Наконец Эльвира дернулась и прохрипела. Она прохрипела так, как хрипят старые стенные часы перед тем, как удариться в бой. Она прохрипела, табачный дым повалил у нее изо рта, и она заговорила:

— Подлец, мерзавец! Защитник Родины! Как ты мог так поступить с ней?! Как ты мог так поступить с ней?!

Павел Матвеич собрался было что-то ответить ей, но Эльвира не позволила.

— Молчи! — гневно сказала она. — Как ты мог это сделать? Запомни, подлец, я не успокоюсь до тех пор, покуда не упеку тебя под суд или не выгоню из партии. Я не войду в этот дом, покуда этого не сделаю.

И Эльвира стояла и тряслась от гнева и все говорила, говорила, говорила. Наконец она остановилась, бросила на Павла Матвеича уничтожающий взгляд, полный яростной злобы, и отвернулась от него, швырнула на стол окурок сигареты с огнем, обжигавший ей уже пальцы, и двинулась к двери. Окурок почадил и погас, попав на тарелку с графином.

— Постой! Опомнись! — крикнул, вскочив, Павел Матвеич. — Что ты несешь? Что я сделал?

— Оправдываться собираешься? — простонала Эльвира и вышла вон.

Павел Матвеич вновь лег и глядел туда, куда ушла Эльвира. Он совсем не знал, что теперь ему делать.

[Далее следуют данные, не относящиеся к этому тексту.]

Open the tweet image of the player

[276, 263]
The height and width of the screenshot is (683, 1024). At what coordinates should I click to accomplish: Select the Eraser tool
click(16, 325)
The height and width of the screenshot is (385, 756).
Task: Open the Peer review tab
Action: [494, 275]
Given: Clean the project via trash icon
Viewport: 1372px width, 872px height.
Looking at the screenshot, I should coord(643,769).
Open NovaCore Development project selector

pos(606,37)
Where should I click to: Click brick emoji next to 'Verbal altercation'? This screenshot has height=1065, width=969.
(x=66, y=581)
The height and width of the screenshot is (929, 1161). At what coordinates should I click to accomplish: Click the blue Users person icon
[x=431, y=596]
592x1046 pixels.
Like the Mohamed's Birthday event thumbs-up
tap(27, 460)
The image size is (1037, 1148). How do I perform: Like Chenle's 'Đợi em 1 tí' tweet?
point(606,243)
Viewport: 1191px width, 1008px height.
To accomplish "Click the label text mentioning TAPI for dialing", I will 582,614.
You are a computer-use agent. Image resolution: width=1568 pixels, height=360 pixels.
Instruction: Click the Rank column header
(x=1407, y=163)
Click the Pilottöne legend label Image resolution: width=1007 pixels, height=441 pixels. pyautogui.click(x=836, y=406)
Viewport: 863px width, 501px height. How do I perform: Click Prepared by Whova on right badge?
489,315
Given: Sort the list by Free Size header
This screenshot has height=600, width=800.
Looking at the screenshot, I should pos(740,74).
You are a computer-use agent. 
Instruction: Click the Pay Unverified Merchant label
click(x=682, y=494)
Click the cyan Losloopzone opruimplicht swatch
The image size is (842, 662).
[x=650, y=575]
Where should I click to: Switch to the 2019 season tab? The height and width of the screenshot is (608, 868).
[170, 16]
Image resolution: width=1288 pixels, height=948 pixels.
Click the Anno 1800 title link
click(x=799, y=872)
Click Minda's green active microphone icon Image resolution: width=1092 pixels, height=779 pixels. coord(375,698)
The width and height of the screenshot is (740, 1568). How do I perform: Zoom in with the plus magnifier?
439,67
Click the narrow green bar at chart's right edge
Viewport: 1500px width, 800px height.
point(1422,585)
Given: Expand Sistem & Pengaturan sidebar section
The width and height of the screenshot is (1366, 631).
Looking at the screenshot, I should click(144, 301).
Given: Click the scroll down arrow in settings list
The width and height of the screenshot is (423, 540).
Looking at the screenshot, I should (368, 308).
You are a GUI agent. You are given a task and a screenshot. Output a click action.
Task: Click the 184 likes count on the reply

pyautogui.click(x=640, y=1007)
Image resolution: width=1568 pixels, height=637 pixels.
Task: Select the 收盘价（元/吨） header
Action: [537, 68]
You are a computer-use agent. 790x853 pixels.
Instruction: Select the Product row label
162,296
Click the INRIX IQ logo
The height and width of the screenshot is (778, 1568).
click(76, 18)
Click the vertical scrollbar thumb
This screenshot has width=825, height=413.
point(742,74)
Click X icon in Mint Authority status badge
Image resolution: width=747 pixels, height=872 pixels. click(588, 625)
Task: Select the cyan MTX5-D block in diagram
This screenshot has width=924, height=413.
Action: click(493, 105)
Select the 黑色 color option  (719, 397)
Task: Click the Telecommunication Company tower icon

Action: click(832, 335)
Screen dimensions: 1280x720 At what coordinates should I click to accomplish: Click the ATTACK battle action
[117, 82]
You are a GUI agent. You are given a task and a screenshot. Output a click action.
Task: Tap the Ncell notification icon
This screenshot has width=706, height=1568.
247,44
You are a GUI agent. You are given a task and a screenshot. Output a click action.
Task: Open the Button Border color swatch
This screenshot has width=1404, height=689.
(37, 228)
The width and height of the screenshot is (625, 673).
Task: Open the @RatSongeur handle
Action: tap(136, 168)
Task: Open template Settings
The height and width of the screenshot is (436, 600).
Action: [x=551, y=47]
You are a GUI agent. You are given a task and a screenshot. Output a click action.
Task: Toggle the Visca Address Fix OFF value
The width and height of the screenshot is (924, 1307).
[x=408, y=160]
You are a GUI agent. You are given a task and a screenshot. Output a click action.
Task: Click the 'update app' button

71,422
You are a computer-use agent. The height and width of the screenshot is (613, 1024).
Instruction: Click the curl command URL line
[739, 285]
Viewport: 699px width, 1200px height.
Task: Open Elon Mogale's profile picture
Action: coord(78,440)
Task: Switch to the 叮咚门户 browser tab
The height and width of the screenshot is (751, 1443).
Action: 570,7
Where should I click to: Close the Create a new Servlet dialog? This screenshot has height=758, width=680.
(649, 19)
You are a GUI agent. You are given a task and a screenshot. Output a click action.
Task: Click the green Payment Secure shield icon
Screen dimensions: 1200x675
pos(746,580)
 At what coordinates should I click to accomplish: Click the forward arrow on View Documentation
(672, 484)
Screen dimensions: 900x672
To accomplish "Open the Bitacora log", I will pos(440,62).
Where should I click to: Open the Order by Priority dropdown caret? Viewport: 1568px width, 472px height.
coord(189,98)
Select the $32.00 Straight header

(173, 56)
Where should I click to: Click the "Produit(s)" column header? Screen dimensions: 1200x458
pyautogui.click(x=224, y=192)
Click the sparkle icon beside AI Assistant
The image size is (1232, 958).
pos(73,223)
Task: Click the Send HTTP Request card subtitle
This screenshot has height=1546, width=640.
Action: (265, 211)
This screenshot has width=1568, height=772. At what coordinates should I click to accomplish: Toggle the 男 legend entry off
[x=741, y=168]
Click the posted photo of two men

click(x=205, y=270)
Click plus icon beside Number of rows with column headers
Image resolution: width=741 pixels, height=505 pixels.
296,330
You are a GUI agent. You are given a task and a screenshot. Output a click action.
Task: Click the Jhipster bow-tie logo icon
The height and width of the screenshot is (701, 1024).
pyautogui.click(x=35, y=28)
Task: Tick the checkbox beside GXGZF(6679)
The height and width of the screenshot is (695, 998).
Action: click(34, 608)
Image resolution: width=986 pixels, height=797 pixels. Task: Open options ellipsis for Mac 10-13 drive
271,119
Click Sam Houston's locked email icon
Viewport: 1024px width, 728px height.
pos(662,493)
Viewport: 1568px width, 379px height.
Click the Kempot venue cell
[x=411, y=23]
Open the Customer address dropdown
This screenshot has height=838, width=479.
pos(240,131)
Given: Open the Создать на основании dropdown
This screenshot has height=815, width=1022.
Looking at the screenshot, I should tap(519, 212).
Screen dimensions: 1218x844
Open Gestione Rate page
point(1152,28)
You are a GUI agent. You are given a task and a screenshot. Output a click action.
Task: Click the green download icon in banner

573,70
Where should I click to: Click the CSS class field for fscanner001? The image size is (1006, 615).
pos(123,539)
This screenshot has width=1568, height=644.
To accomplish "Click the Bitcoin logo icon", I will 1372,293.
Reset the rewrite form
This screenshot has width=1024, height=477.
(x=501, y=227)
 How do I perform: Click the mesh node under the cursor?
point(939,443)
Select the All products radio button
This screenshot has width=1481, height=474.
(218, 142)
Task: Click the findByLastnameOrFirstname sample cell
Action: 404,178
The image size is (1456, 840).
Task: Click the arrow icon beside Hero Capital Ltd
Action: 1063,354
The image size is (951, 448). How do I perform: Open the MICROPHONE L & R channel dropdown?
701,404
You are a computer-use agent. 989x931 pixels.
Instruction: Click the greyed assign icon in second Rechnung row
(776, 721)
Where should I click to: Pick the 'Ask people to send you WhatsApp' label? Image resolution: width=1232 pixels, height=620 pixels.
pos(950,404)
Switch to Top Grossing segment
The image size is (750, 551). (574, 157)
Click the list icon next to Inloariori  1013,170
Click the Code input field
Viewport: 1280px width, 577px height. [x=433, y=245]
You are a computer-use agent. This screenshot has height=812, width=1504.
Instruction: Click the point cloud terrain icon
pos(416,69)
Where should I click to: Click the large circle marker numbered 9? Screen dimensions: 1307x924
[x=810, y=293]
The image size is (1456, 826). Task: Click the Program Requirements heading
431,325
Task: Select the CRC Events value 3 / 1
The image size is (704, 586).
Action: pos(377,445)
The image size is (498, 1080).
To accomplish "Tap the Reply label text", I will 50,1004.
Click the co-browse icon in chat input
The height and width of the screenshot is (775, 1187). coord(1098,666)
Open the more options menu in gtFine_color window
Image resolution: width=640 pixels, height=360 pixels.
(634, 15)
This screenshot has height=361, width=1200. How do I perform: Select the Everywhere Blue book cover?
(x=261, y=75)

И его вдруг одолело безразличие. С подступившей вдруг тупой болью в висках он отвернулся к стенке и стал рассматривать гобеленовую обивку дивана. Переплетение нитей было удивительно. Как он не замечал этого? Вот нитка начинается здесь, а потом прячется где-то на исподе. А тут вот она вновь показалась, побежала дальше и скрылась опять где-то на исподе. Так и у него случилось. Была нитка, совсем незаметная, совсем ненужная. Была наяву, потом под испод побежала и вдруг вот вырвалась вновь наружу, в узор вошла. «Узор? Какой узор? Это же не узор! Теперь все к черту пойдет, все! — подумал Павел Матвеич вслух и встал. — Вряд ли обойдется с Эльвирой все благополучно. Не знал, не знал, что она такая».

Он подошел к окну, отдернул занавеску, сел за стол и стал смотреть в окно. Черная темень там шевелилась между кустами, в ветвях посвистывало. Опершись подбородком на ладони согнутых в локтях рук, стал думать: «Нитка! Да мало ли у меня ниток там было?! Ни одна не показалась, гобелена этакого не заплела. А это? Черт ее принес. Дуся! Дуся-Муся! Дуся-Муся Тыршонкова. И фамилии-то ее не спрашивал и не знал. А тут — Тыршонкова! Да что там у меня с нею и было-то? Ну, что было? Фронт был!»

И он зрительно представил, как, утюжа расхлестанные войною дороги, катились на запад челябинские танки. Взрывая давно не паханную землю родных полей, и днем и ночью гудели орудия, выкованные на Урале. Сожженный Смоленск чадил головнями последних пожаров, и люди в обгорелых деревнях пекли хлеб на картошке, собирая в военный путь уцелевших от смерти кормильцев и парнишек. Война занесла Павла Матвеича в старую обгорелую избу, покрытую зеленым дерном. И встретил он в ней старуху да белокурую стройную девку в модных немецких чулках со стрелкой. По вечерам девка стучала каблучками недорогих, но модных нерусских туфель да взбивала короткую, на немецкий лад, белокурую прическу свою. И рада, так рада девка была, что свои пришли, что как только Павел Матвеич в избу, и она тут.

И не глядел на нее Павел Матвеич, целую неделю не глядел. Да дернула раз нелегкая — взвеселился. Взвеселился, когда узнал, что еще месяц стоять здесь придется, месяц жить. Раз в темных сенцах встретились. Пообнял, поприжал ее, потом подарил что-то. И состоялось у них. Вот и все, что было.